*** Opening of Data extract ***

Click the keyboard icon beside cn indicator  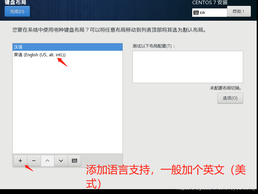[197, 13]
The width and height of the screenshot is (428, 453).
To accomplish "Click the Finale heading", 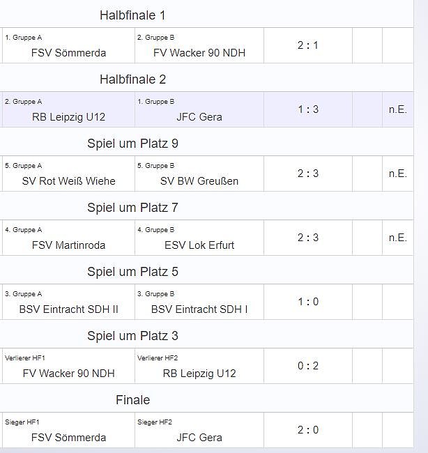I will tap(132, 400).
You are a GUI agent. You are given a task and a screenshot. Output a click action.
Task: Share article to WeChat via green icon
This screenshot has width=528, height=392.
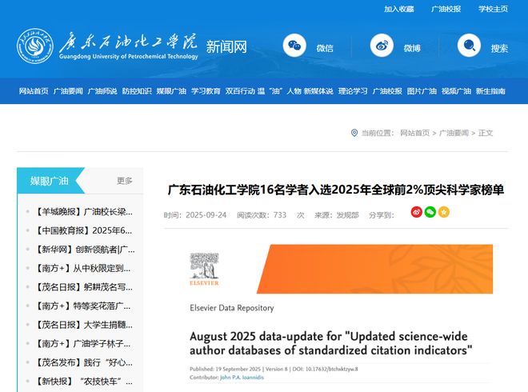(x=430, y=212)
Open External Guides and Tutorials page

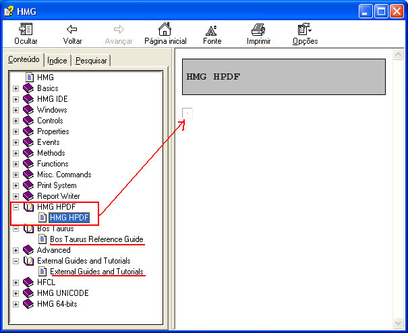[96, 272]
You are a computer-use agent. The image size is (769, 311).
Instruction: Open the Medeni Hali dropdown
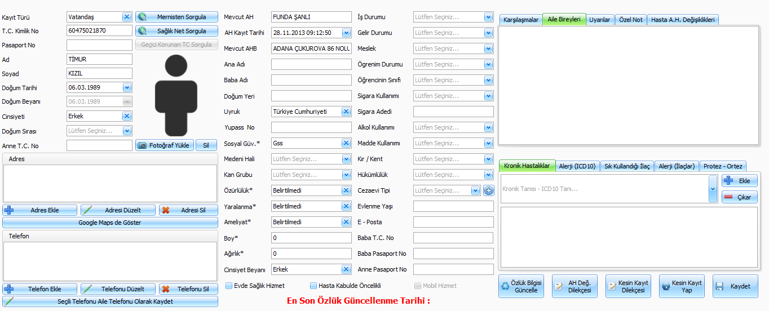[x=346, y=159]
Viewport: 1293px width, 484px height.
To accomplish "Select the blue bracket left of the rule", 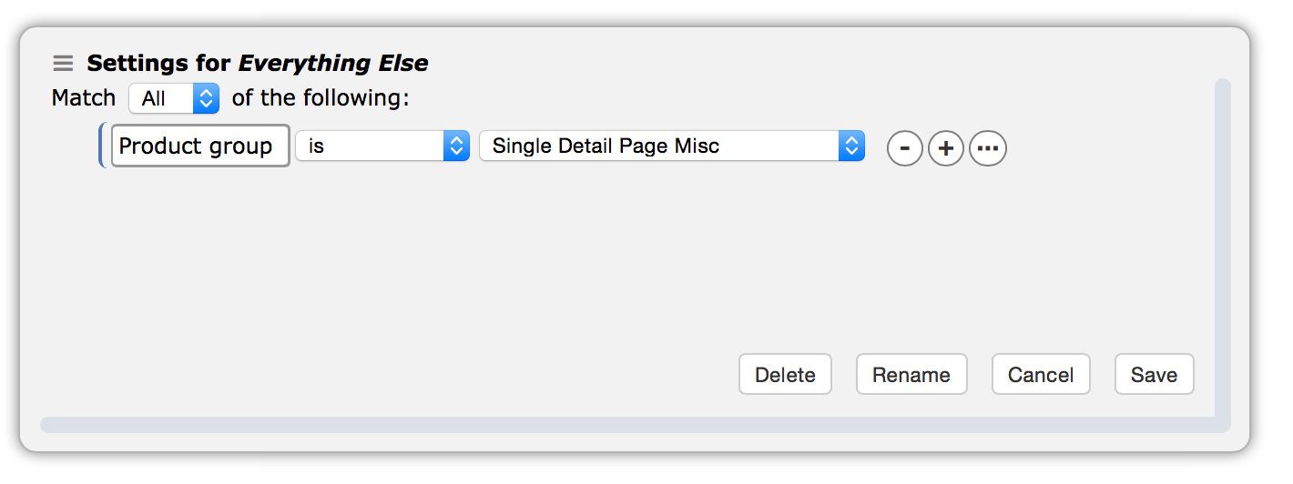I will click(101, 146).
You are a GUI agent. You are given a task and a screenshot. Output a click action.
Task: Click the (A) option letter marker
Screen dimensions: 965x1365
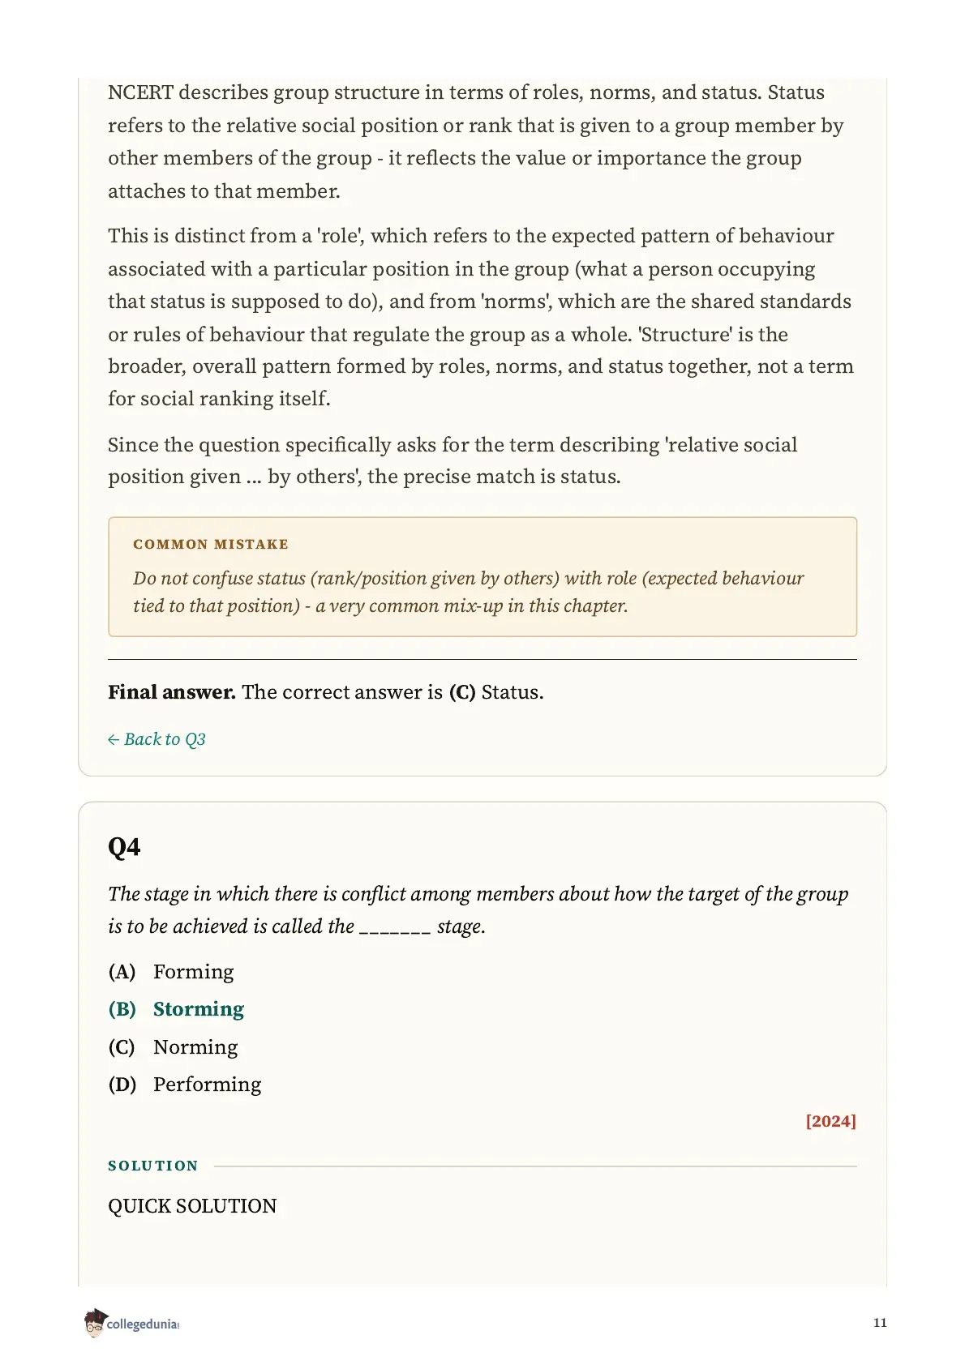[122, 972]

*** Close of Data extract ***

* [Problem details] Once the line containing "Task: Click the (A) option letter marker" is located, write out exactly that line and each one after it to the end of the records above, excluding pictures and nothing else.

* [Your solution]
Task: Click the (A) option letter marker
Screen dimensions: 965x1365
[122, 972]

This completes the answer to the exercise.